● **Input data**
——
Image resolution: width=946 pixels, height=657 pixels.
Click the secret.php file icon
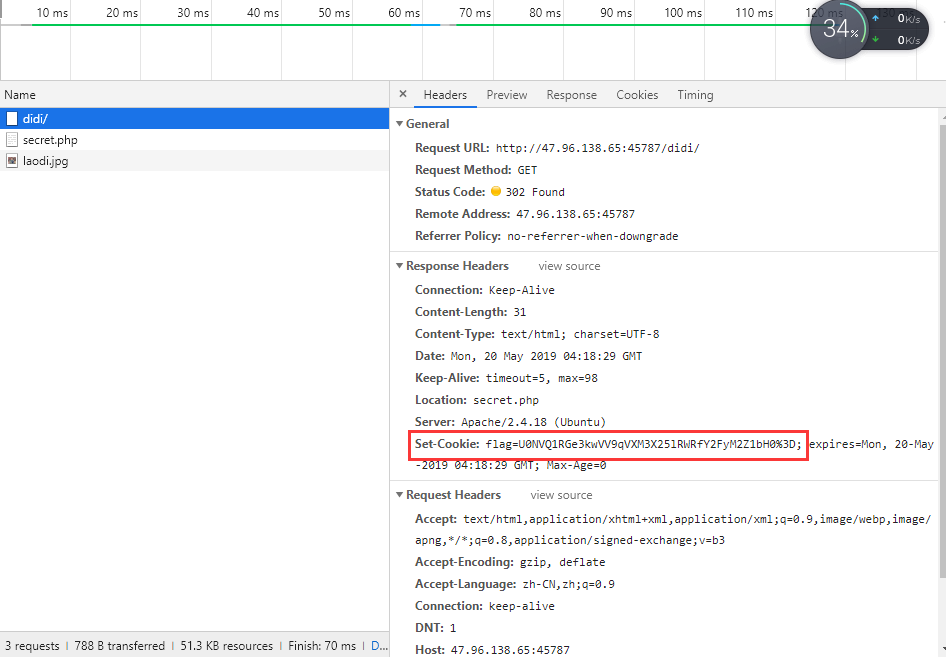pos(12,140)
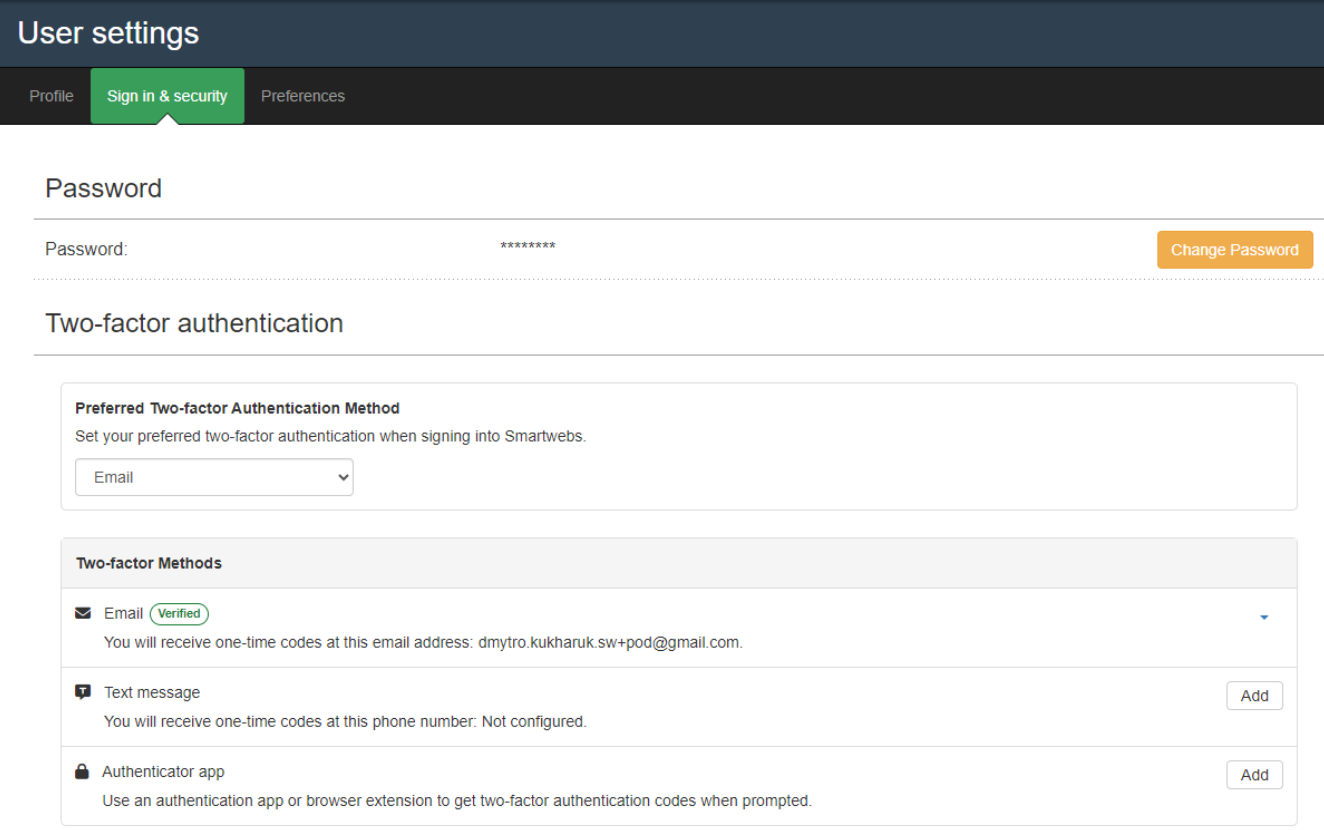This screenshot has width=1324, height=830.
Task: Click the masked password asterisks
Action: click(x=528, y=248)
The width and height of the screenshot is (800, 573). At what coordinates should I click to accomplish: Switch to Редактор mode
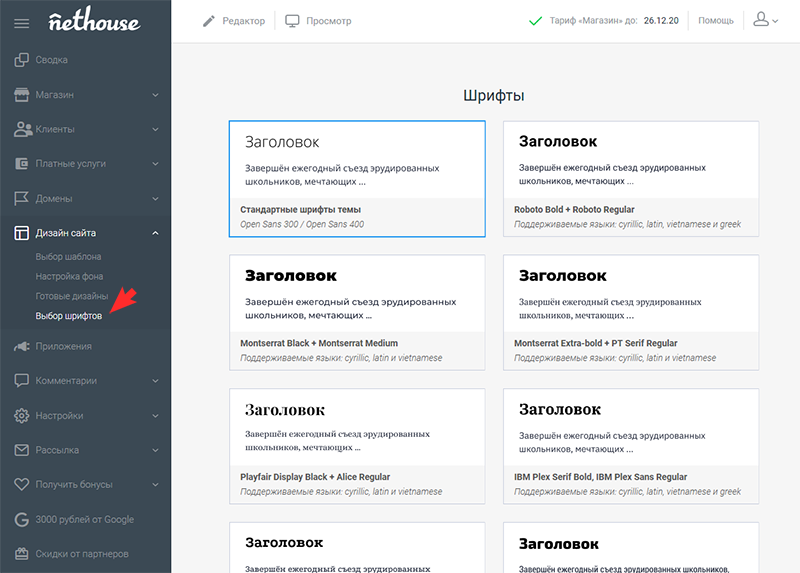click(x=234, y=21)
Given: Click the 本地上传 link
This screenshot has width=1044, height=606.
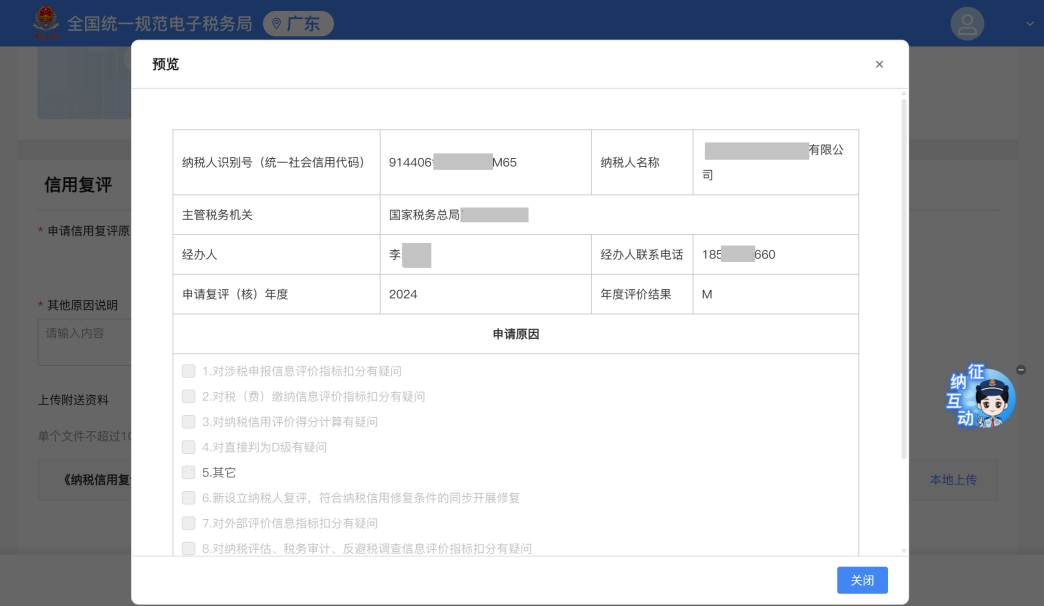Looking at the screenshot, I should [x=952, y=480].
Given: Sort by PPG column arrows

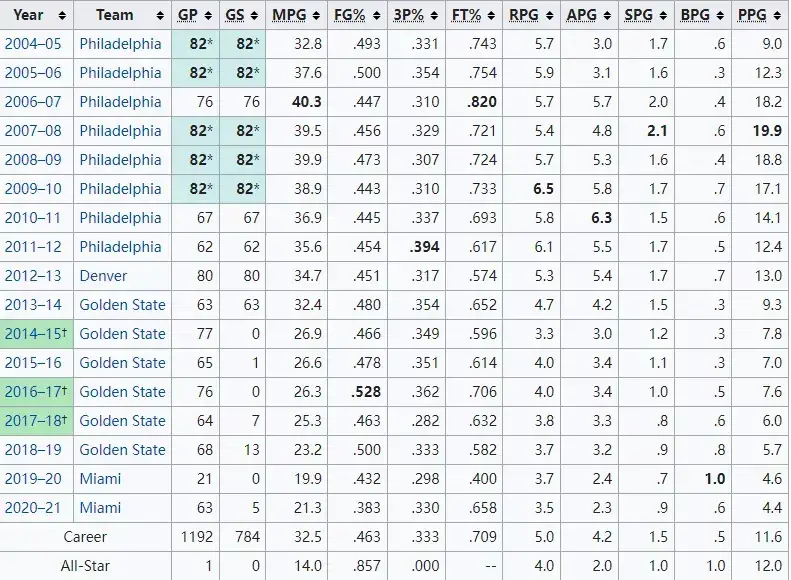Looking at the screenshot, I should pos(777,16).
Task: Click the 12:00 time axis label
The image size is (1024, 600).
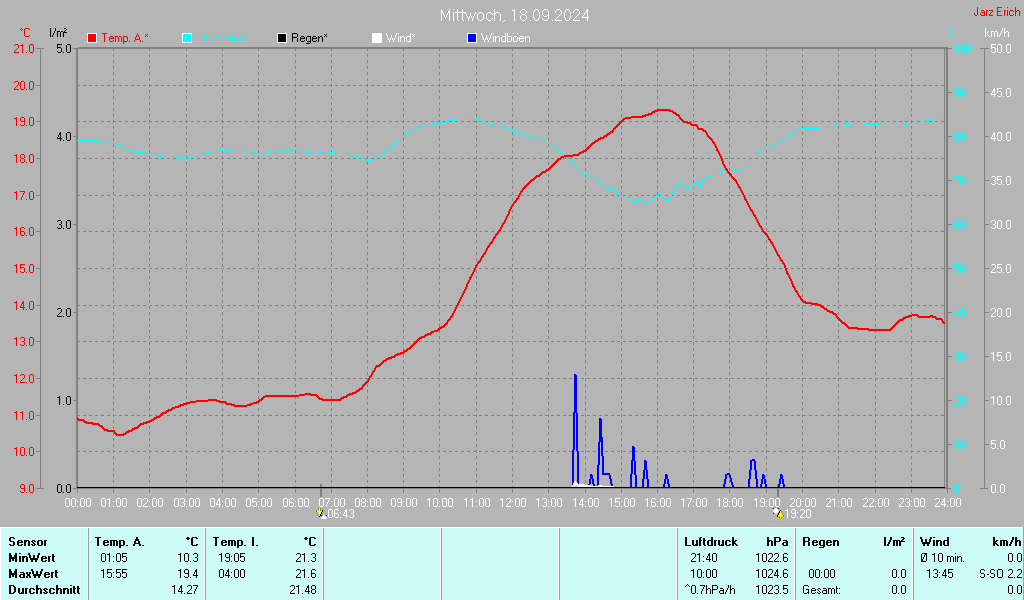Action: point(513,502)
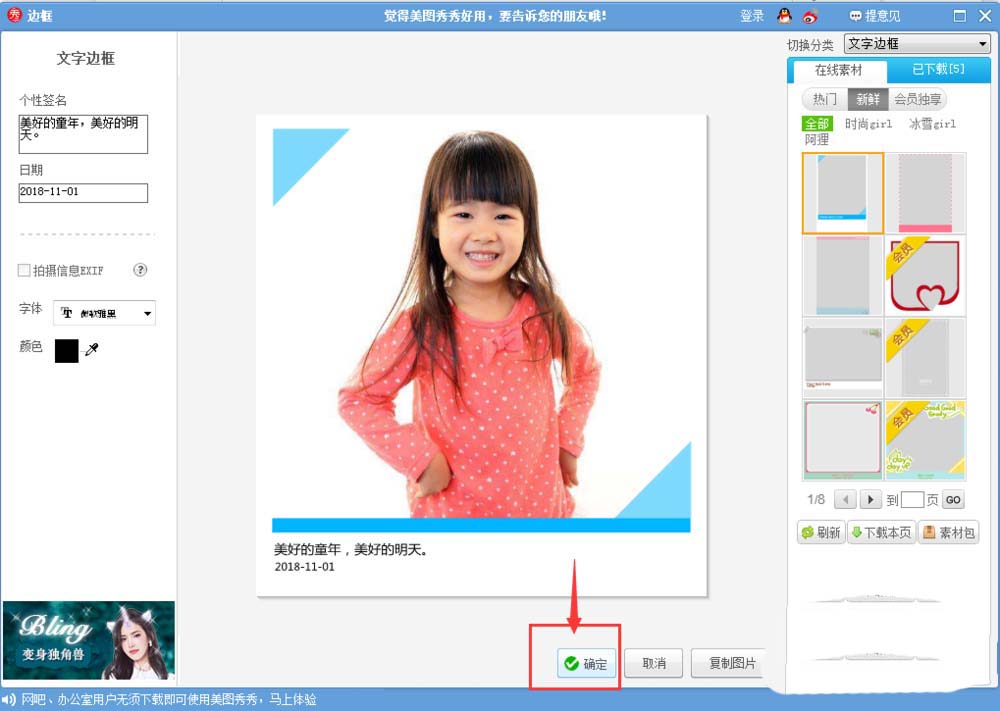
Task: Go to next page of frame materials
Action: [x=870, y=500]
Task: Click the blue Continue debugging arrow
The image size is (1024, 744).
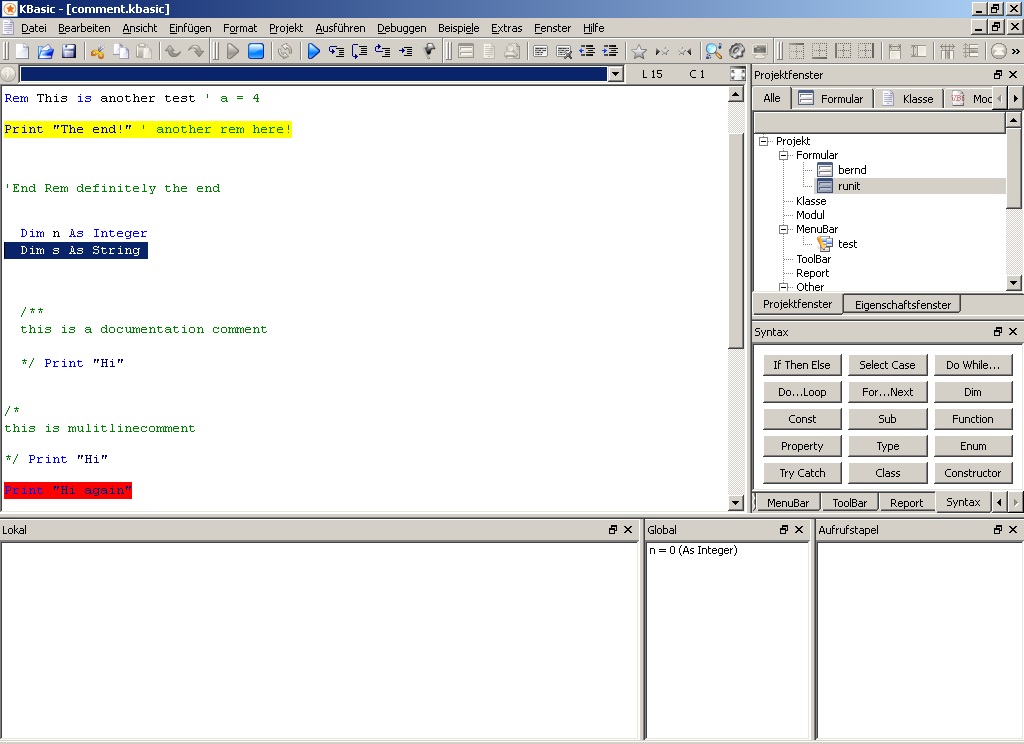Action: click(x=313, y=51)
——
● **Work request**
Starting with the line that contains "The image size is (1024, 600).", copy every line word for word through the end of the listing above, but leave out the pictures.

● **The completed task**
The image size is (1024, 600).
Action: point(513,502)
Task: Go to next page of frame materials
Action: [x=870, y=500]
Task: Click the blue Continue debugging arrow
The image size is (1024, 744).
Action: click(x=313, y=51)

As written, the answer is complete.